- _Work required_
Copy every line from the records that holds the word "agent".

- _Data records_
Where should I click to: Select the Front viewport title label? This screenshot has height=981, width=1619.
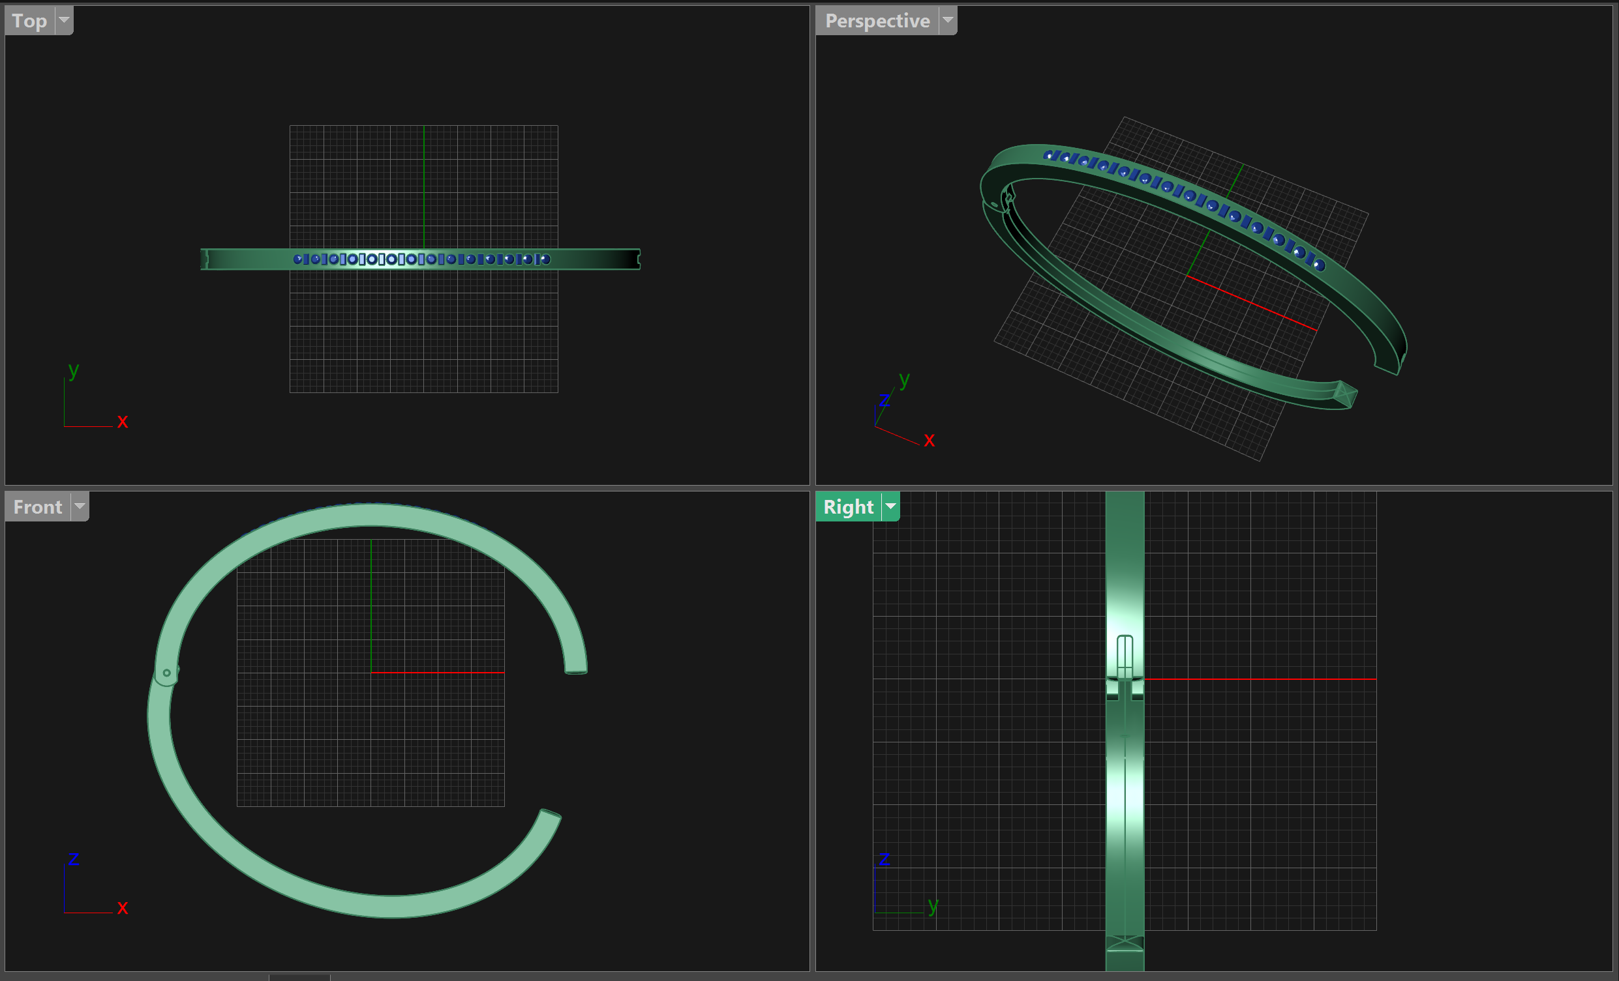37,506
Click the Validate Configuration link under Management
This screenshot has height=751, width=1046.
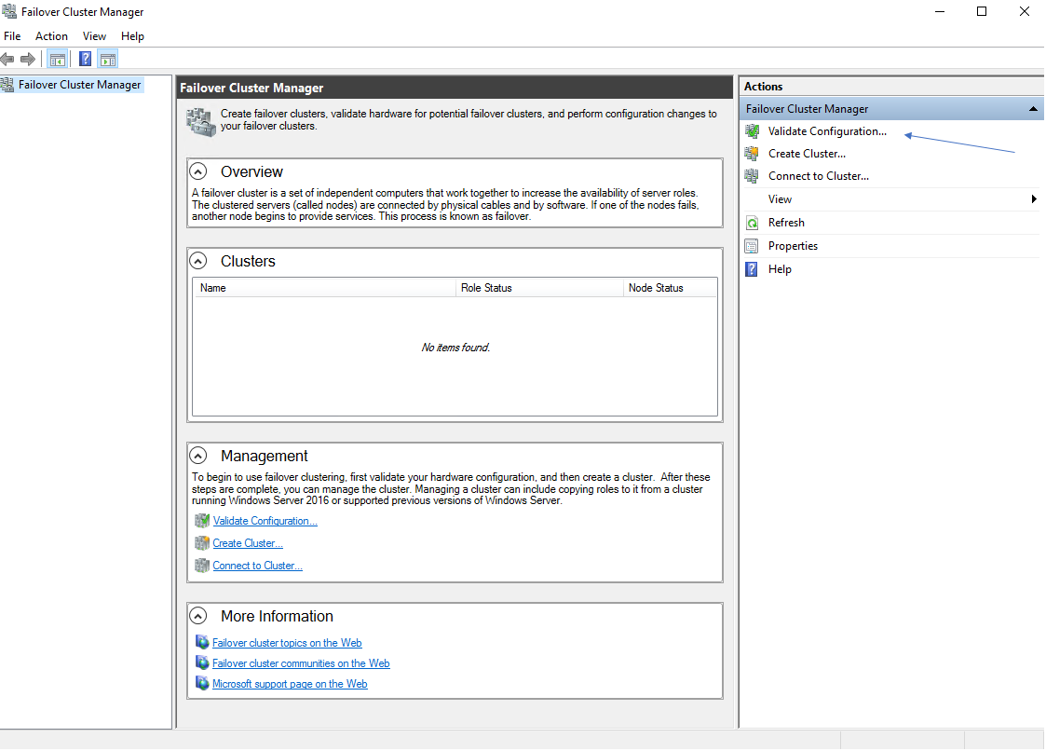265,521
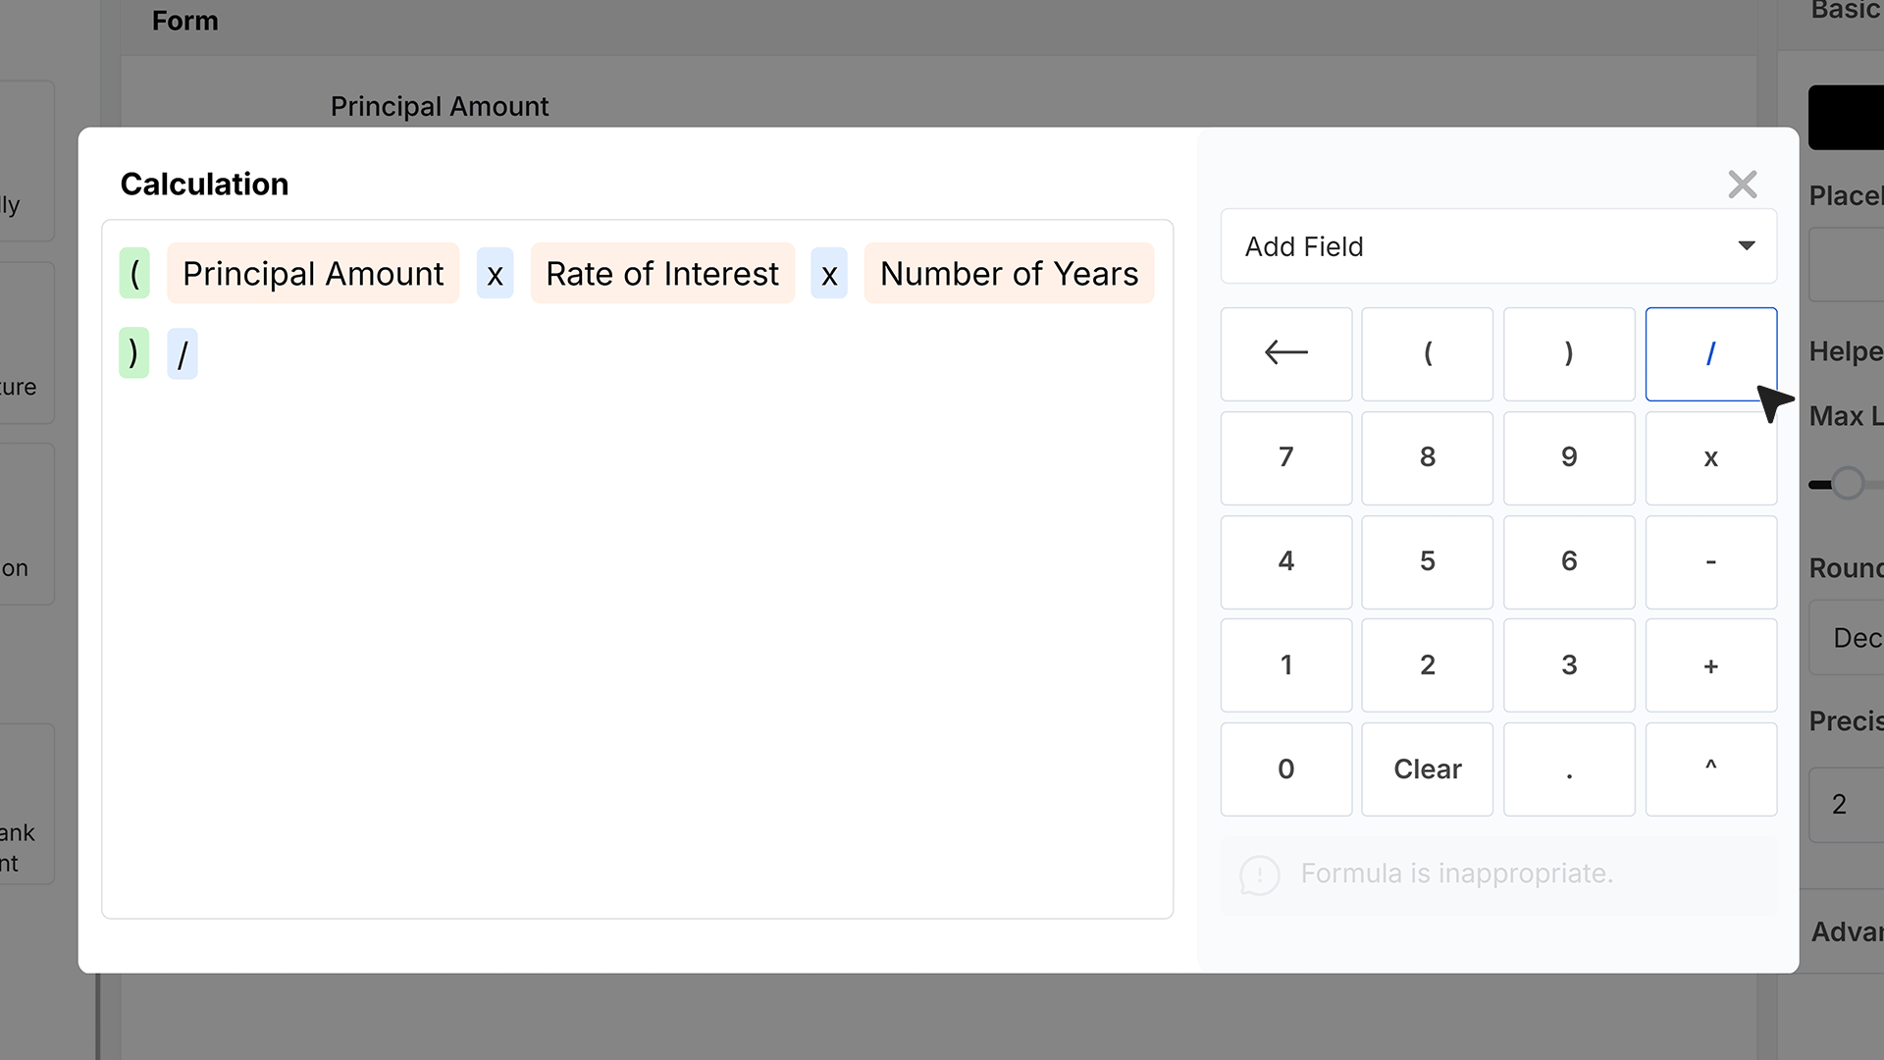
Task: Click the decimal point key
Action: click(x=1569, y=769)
--
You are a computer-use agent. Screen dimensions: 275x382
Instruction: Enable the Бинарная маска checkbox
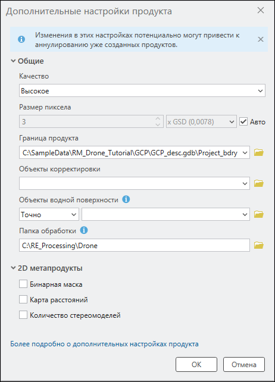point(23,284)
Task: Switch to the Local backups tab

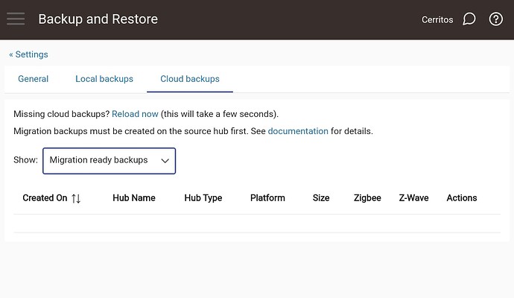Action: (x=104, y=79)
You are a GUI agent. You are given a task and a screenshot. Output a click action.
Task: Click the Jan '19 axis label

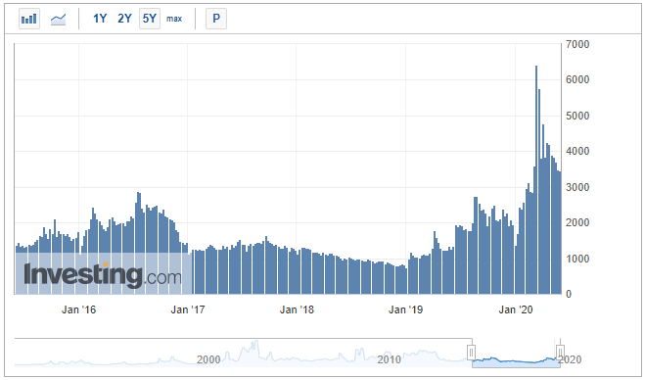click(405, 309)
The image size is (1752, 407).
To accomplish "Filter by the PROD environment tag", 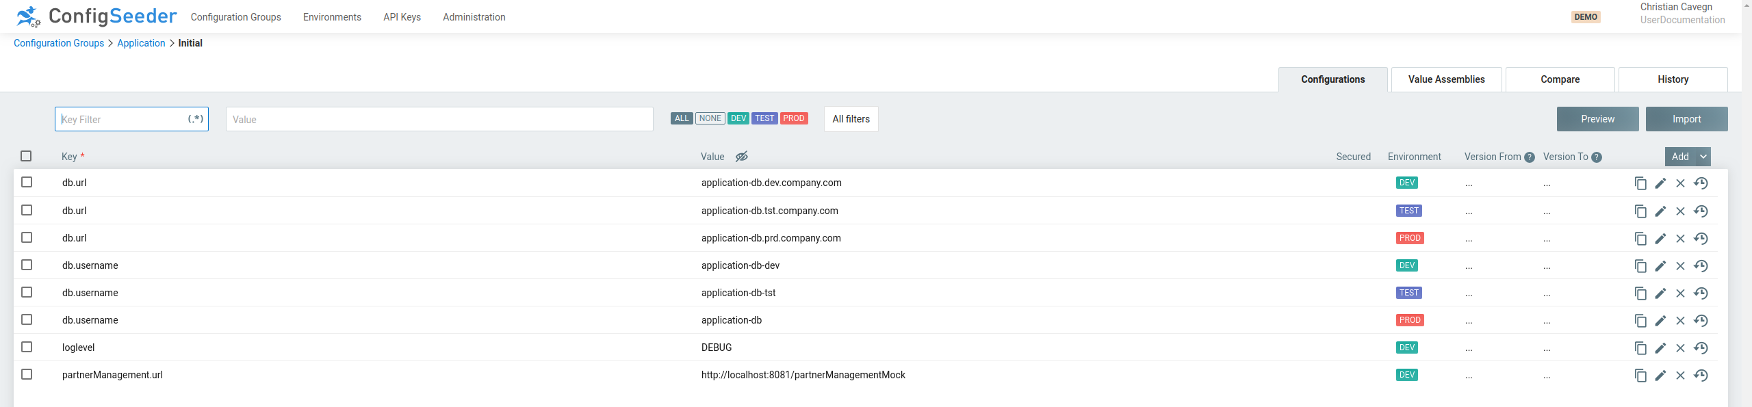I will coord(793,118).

- _Result of this exercise_
You are a computer-use agent. Screen dimensions: 275x382
You are a GUI agent. You are given a task and a screenshot. Output a click action.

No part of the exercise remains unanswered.